## Description of the task
Using the entries below, output each line exactly from the first through the one that contains "Contacto (1379, 37)".

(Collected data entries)
※

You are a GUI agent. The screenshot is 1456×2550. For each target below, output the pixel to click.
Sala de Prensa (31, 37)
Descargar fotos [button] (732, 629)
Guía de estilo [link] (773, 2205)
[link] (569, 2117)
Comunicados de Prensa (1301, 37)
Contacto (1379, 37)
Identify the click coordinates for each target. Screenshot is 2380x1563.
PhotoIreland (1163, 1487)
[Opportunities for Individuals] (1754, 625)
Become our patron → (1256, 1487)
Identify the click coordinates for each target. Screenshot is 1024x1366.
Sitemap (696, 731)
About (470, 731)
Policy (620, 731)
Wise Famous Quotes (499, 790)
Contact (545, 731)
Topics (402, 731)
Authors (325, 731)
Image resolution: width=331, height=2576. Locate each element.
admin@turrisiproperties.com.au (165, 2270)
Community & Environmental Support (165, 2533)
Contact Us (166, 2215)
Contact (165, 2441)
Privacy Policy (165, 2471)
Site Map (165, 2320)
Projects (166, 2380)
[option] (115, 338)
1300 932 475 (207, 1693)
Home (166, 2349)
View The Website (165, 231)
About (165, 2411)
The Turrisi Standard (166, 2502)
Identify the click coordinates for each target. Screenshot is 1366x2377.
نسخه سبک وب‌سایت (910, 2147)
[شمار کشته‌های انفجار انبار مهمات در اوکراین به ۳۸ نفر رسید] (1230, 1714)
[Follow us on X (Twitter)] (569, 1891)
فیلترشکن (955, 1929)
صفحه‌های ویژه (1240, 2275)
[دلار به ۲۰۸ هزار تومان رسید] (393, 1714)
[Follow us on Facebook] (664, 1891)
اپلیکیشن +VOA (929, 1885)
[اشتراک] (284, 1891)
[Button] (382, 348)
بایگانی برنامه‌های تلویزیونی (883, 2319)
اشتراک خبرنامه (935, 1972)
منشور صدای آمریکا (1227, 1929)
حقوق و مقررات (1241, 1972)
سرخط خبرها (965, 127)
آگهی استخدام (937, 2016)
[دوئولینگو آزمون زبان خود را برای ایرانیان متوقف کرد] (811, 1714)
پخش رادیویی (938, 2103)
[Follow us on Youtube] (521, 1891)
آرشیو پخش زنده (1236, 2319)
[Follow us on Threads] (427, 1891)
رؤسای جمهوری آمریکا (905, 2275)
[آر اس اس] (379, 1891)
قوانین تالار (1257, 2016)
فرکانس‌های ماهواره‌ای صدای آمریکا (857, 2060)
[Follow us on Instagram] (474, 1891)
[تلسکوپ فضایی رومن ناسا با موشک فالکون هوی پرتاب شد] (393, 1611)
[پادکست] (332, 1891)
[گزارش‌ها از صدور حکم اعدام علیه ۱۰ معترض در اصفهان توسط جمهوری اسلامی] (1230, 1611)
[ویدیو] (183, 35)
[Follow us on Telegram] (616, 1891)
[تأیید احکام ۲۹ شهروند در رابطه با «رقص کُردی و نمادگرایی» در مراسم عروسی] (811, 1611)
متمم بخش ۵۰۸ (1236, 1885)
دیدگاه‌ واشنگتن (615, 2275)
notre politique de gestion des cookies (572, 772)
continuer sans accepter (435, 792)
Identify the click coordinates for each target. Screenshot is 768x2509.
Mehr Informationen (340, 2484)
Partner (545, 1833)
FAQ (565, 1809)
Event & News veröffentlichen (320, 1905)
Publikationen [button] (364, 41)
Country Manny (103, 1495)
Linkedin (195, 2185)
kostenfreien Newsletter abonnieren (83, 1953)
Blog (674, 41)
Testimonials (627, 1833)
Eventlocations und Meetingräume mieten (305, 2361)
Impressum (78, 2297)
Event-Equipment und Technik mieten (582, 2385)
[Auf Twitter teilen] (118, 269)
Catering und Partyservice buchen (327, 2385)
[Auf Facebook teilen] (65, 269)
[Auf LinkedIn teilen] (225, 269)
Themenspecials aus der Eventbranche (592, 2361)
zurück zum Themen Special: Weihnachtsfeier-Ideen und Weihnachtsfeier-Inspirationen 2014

※

## Exercise solution
You are a GUI agent. The screenshot is 1456×2550. For each target below, output the pixel to click.
Sala de Prensa (31, 37)
Descargar fotos [button] (732, 629)
Guía de estilo [link] (773, 2205)
[link] (569, 2117)
Comunicados de Prensa (1301, 37)
Contacto (1379, 37)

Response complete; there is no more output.